• Pixel coordinate grounding data:
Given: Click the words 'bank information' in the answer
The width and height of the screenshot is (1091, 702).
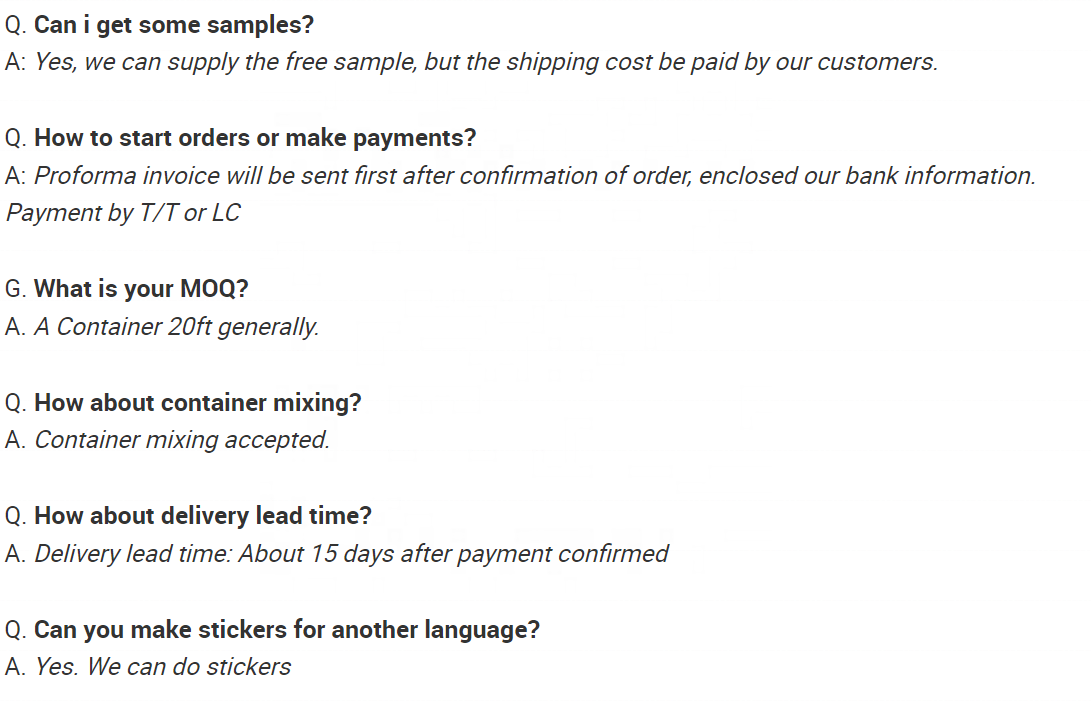Looking at the screenshot, I should coord(940,175).
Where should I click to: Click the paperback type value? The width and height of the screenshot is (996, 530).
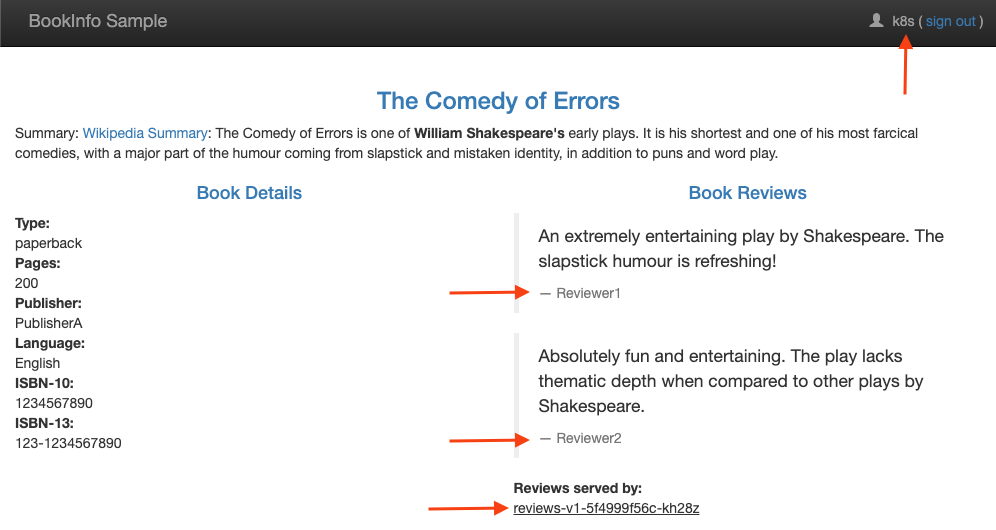(48, 243)
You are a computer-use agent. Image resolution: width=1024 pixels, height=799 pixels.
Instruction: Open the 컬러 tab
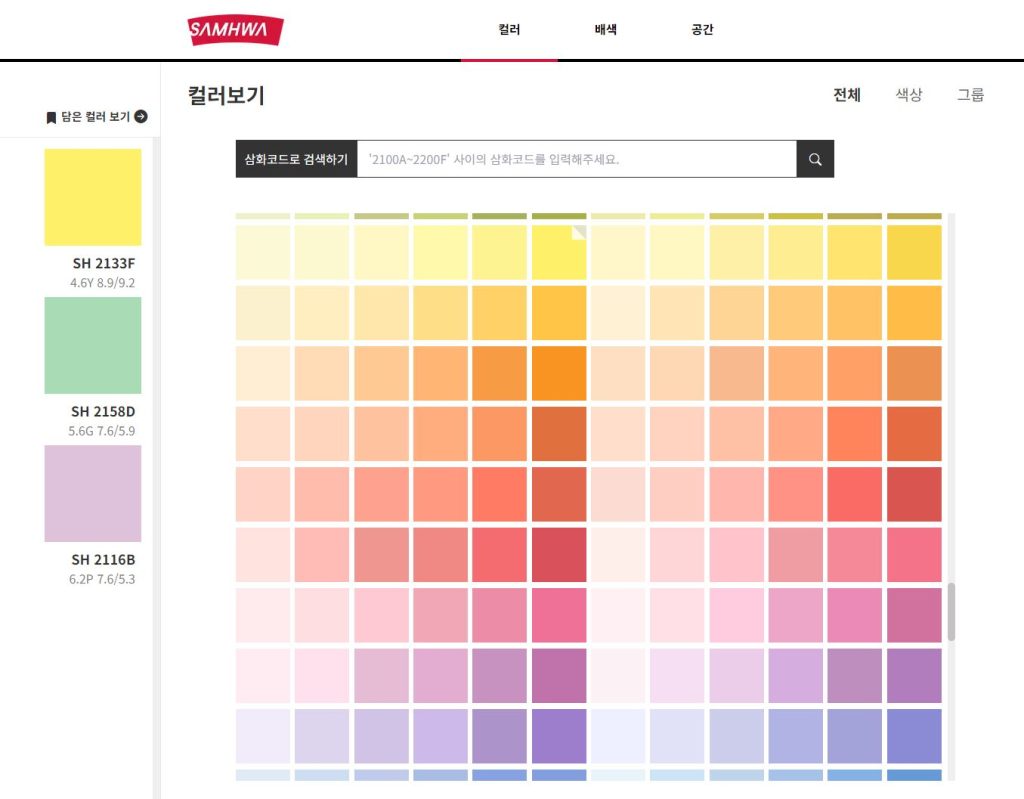[509, 30]
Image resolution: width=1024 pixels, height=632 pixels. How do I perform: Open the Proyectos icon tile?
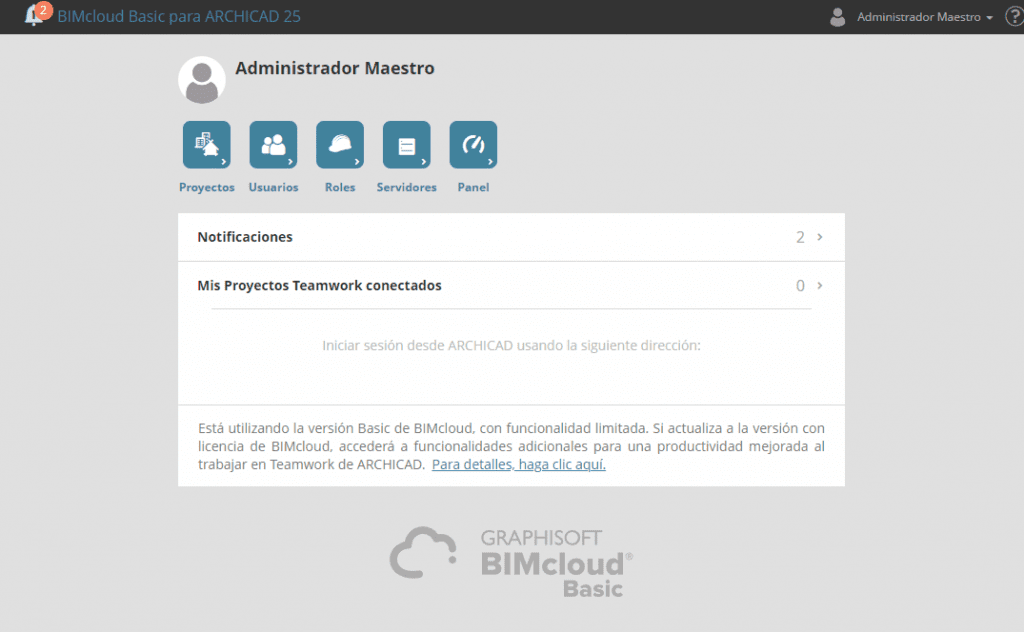(206, 145)
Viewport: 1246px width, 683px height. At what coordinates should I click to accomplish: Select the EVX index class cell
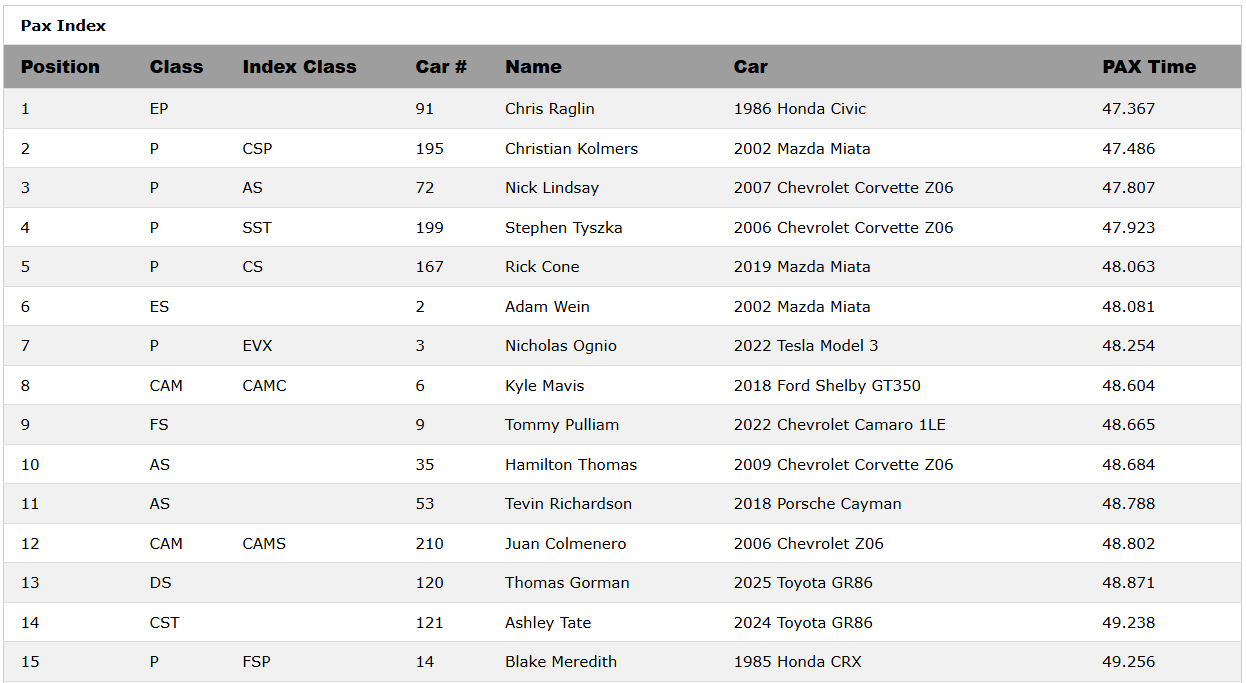click(x=257, y=346)
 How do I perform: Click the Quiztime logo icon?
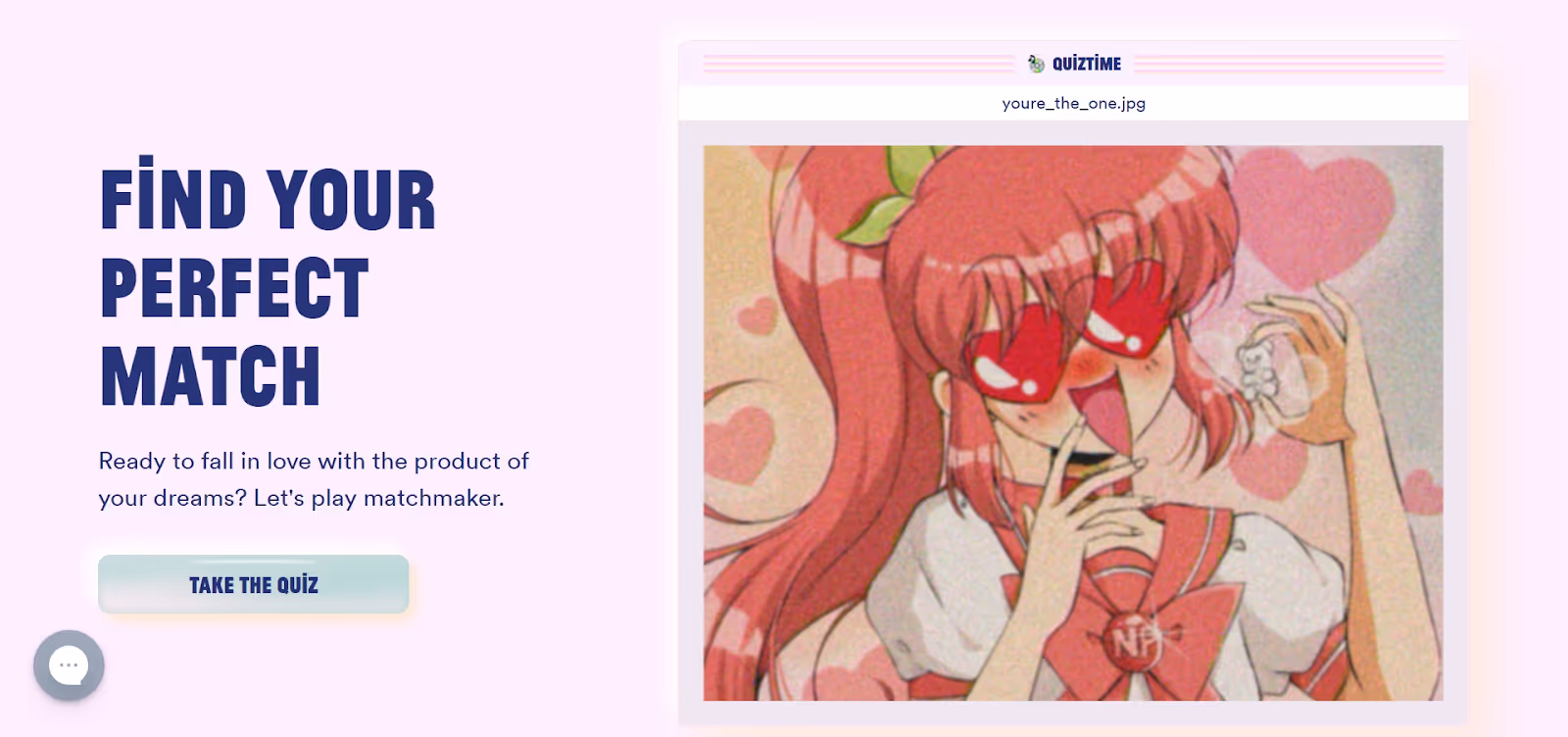[1036, 64]
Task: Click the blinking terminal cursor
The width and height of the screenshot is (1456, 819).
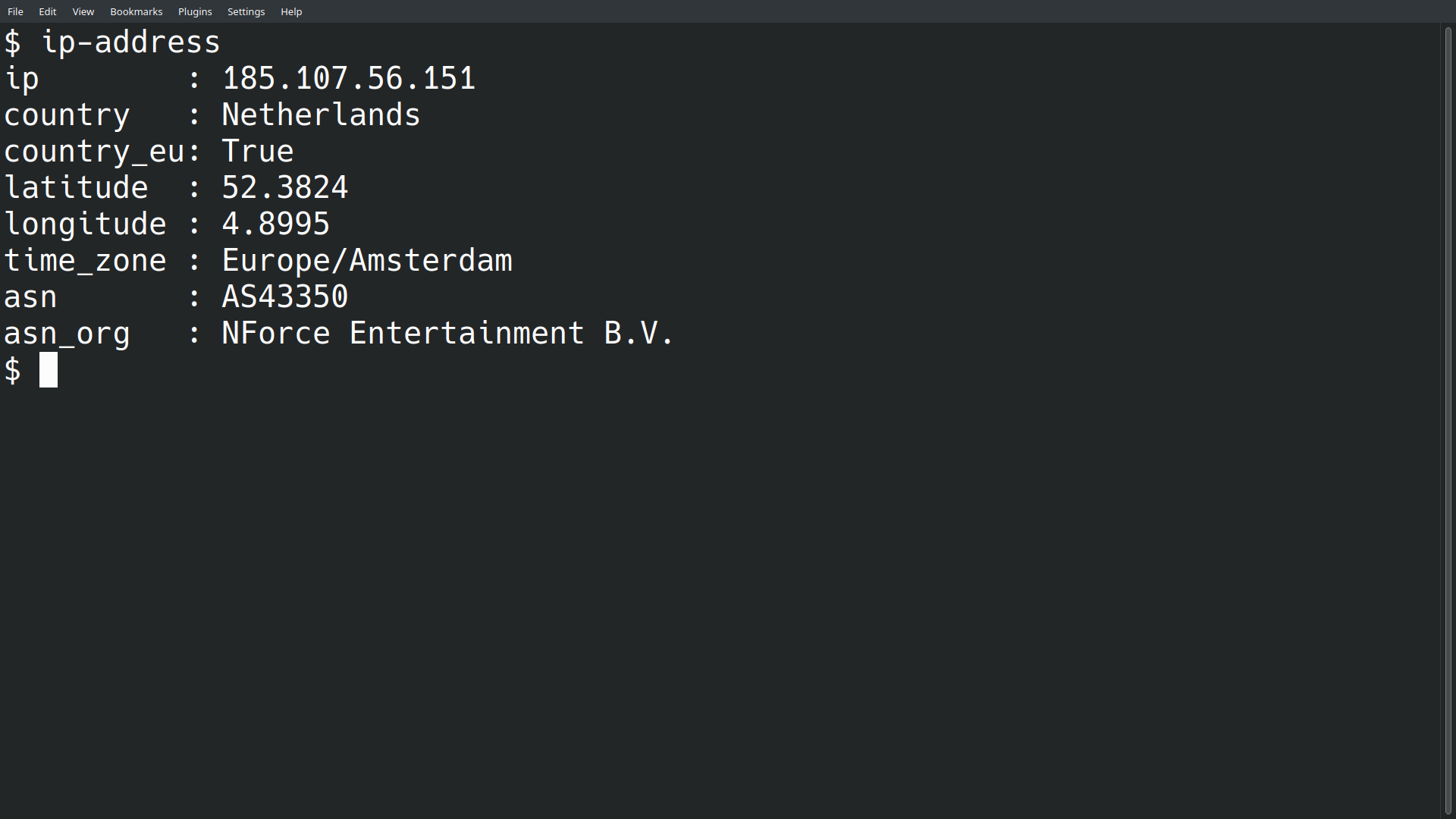Action: 49,370
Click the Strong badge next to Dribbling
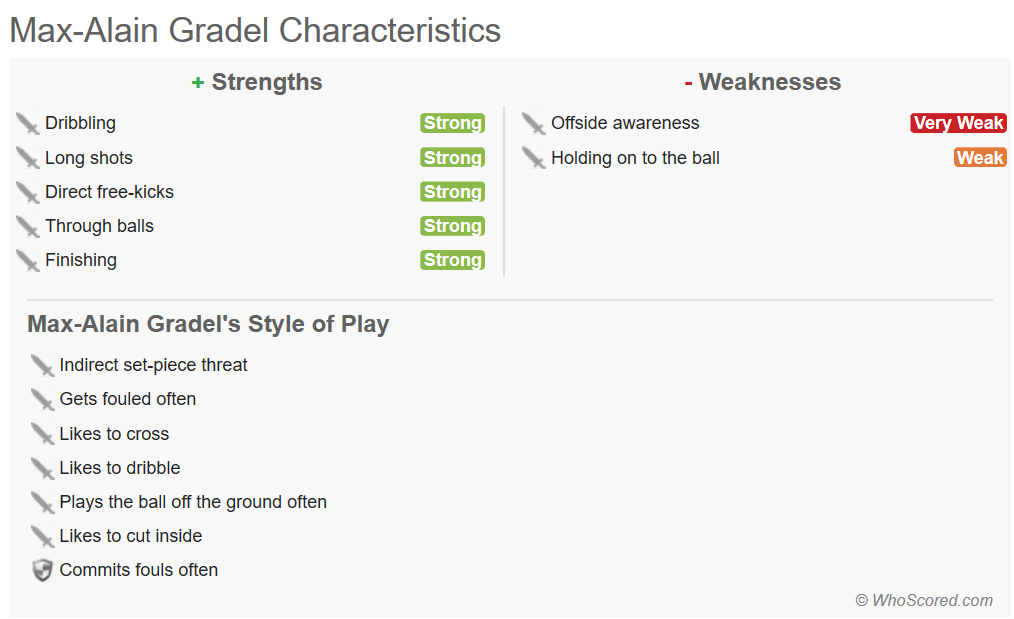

• Instructions to follow: Would you write out each record above exactly, with no images?

• Solution to the problem:
Given: Click the words 'bank information' in the answer
The width and height of the screenshot is (1091, 702).
Looking at the screenshot, I should coord(940,175).
Where should I click to: Click the paperback type value? The width and height of the screenshot is (996, 530).
(48, 243)
You are a computer-use agent. Image resolution: width=1024 pixels, height=799 pixels.
Instruction: Open the 컬러 tab
[509, 30]
Image resolution: width=1024 pixels, height=632 pixels. How do I perform: Open the Proyectos icon tile?
(206, 145)
Viewport: 1246px width, 683px height. At what coordinates should I click to accomplish: Select the EVX index class cell
click(x=257, y=346)
 How do I perform: Click the Quiztime logo icon?
[1036, 64]
Task: Click the blinking terminal cursor
The width and height of the screenshot is (1456, 819).
Action: 49,370
Click the Strong badge next to Dribbling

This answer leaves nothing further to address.